Indian Space Research Organisation (Isro) will launch ASTROSAT, a dedicated astronomy satellite for studying celestial objects, on 28 September, according to an Isro spokesperson.
Along with the satellite, the national space organization will launch six other satellites including one from Indonesia, one from Canada and four from the US. The seven satellites will be launched aboard Isro’s workhorse rocket, Polar Satellite Launch Vehicle PSLV-C30, from the Satish Dhawan Space Centre in Sriharikota, Andhra Pradesh.
The rocket with seven satellites will blast off on Monday at 10.00 am. from the first launch pad of the rocket port at Sriharikota in Andhra Pradesh. Now, ISRO will be launching seven satellites for the third time in its history.
“The launch vehicle assembly has been completed and the satellites have arrived in Sriharikota. Satellite integration will begin after initial checks are completed,” said the Isro spokesperson. After the launch, ASTROSAT will become the first mission to be operated as a space observatory by Isro.
ASTROSAT – the country’s first dedicated multi-wavelength space observatory that will help in understanding the universe – began today, the Indian space agency said.
The satellite which will have an operational lifetime of five years will produce an estimated 300 terabyte of data for this period which will be processed and archived by scientists involved in mission. The primary data archive for ASTROSAT will be located at the Indian Space Science Data Centre near Bangalore.
All these satellites will blast off from the Satish Dhawan Space Center, SHAR at 10 am on Monday, onboard PSLV-C30, which will carry them into 650 km orbit.
The first and third stages are powered by solid fuel while the second and fourth stages are powered by liquid fuel which will be filled during the countdown.
Apart from fuelling up the engines, all the systems would be checked and rechecked during the countdown.
On Monday morning the rocket will launch India’s ASTROSAT weighing 1,513 kg, apart from four from the US and one each from Indonesia and Canada.
The PSLV will carry a total payload of 1,631 kg during this mission.
Just over 22 minutes into the flight, the rocket will eject ASTROSAT at an altitude of 650 kms above the earth.
Soon after, six other satellites will be put into orbit and the whole mission will come to an end in just over 25 minutes.
ASTROSAT, with a life span of five years, will observe the universe through optical, ultraviolet, low and high energy X-ray components of the electromagnetic spectrum, whereas most other scientific satellites are capable of observing through a narrow wavelength band, the agency said.
The Indonesian 76 kg LAPAN-A2 is a micro-satellite from the National Institute of Aeronautics and Space, meant for providing maritime surveillance using automatic identification system (AIS), supporting Indonesian radio amateur communities for disaster mitigation and carrying out earth surveillance using video and digital camera.
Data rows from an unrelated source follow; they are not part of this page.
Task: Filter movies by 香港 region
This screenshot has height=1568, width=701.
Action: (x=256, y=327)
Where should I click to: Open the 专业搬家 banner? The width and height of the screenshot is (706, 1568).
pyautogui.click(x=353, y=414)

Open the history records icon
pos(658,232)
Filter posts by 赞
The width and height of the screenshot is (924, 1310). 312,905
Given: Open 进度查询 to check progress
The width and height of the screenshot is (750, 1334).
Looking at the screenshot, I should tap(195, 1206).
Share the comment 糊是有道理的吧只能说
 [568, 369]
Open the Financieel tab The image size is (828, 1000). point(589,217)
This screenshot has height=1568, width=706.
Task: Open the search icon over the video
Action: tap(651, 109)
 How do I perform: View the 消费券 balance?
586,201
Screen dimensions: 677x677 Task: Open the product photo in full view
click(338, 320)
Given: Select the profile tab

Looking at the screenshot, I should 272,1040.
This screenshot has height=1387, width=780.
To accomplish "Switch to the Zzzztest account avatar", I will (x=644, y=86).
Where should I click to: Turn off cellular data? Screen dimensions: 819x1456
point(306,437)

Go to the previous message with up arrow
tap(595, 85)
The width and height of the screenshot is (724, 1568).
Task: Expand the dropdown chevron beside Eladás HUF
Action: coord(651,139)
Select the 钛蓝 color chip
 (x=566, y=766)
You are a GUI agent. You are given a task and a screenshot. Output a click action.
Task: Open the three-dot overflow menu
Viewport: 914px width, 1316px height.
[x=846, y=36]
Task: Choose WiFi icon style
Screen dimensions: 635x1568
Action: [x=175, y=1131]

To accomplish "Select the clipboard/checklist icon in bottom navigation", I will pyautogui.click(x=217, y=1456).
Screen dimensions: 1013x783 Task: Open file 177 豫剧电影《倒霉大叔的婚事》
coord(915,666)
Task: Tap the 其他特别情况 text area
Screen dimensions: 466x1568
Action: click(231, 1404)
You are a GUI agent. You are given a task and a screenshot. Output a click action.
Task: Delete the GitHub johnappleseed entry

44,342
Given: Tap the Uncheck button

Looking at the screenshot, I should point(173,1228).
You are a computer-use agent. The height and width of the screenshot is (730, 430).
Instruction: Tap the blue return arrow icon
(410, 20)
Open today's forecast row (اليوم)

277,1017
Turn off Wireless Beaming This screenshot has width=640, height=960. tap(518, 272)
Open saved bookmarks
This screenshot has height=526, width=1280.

The 14-kg NLS-14 (Ev9) of Space Flight Laboratory, University of Toronto Institute for Advanced Studies, is also a maritime monitoring Canadian nano satellite using the next generation AIS.
The remaining four LEMUR nano satellites from Spire Global Inc., San Francisco, US, are non-visual remote sensing satellites, focusing primarily on global maritime intelligence through vessel tracking via AIS and high fidelity weather forecasting using GPS radio occultation technology, the ISRO said.